[TASK TO CARRY OUT] Set down the whole listing below exactly. The pictures stay out.

[MATERIAL SHOWN]
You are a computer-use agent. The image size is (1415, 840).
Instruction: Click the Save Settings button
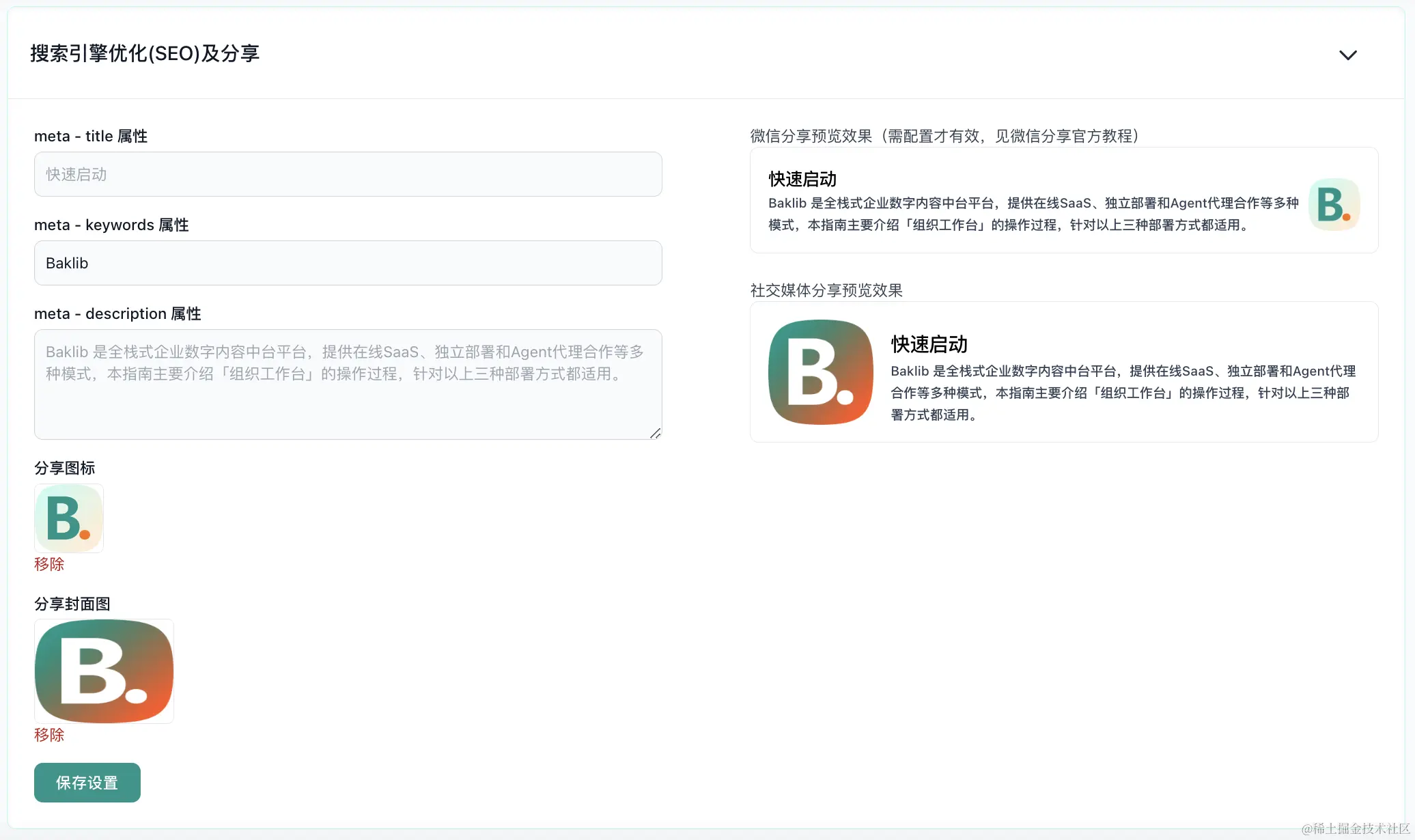click(87, 783)
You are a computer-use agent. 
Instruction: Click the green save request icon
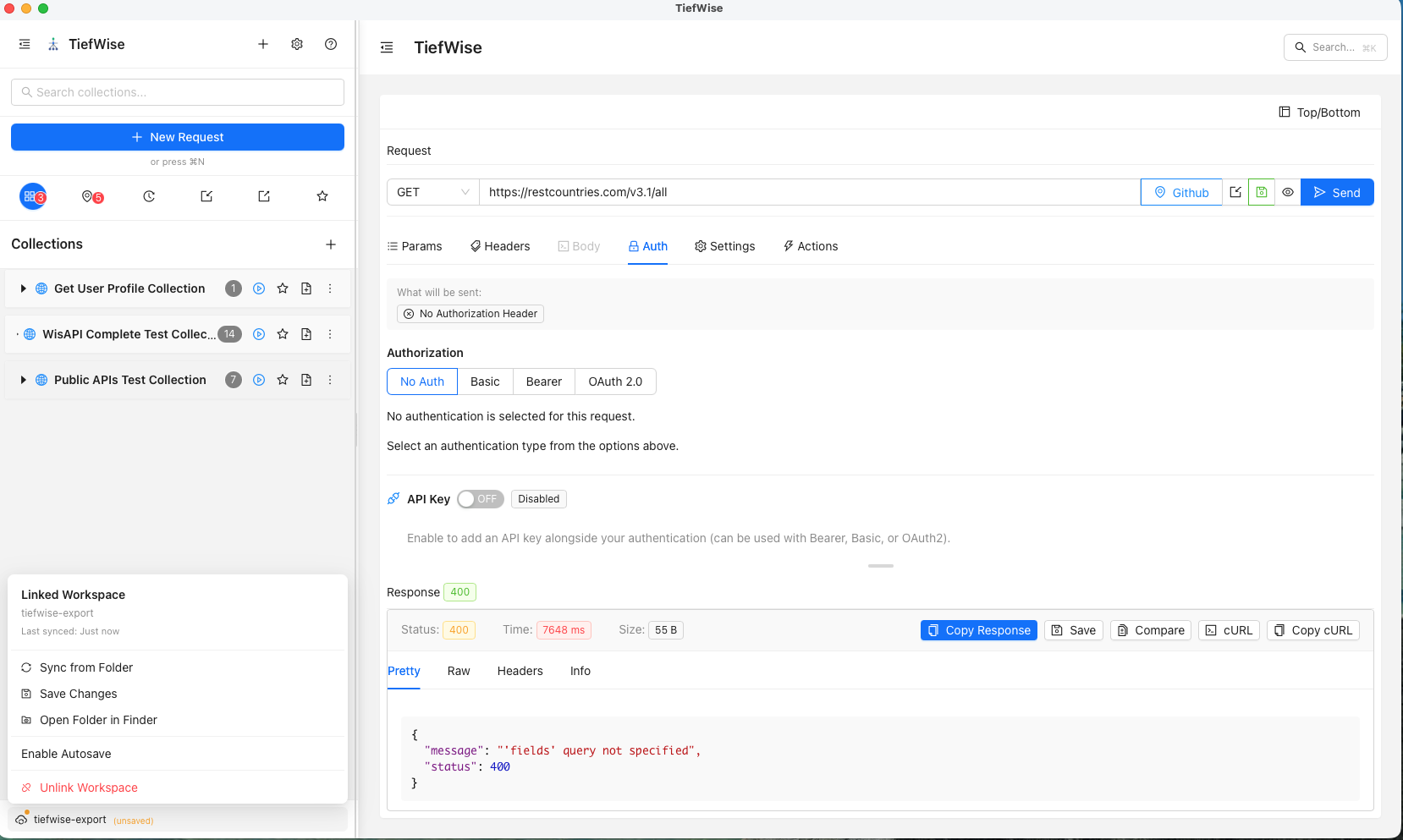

[RESPONSE TO THE TASK]
You are a computer-use agent. The image size is (1415, 840).
Instruction: Click the Save Settings button
click(87, 783)
You are a computer-use agent. 
Instruction: Click the green save request icon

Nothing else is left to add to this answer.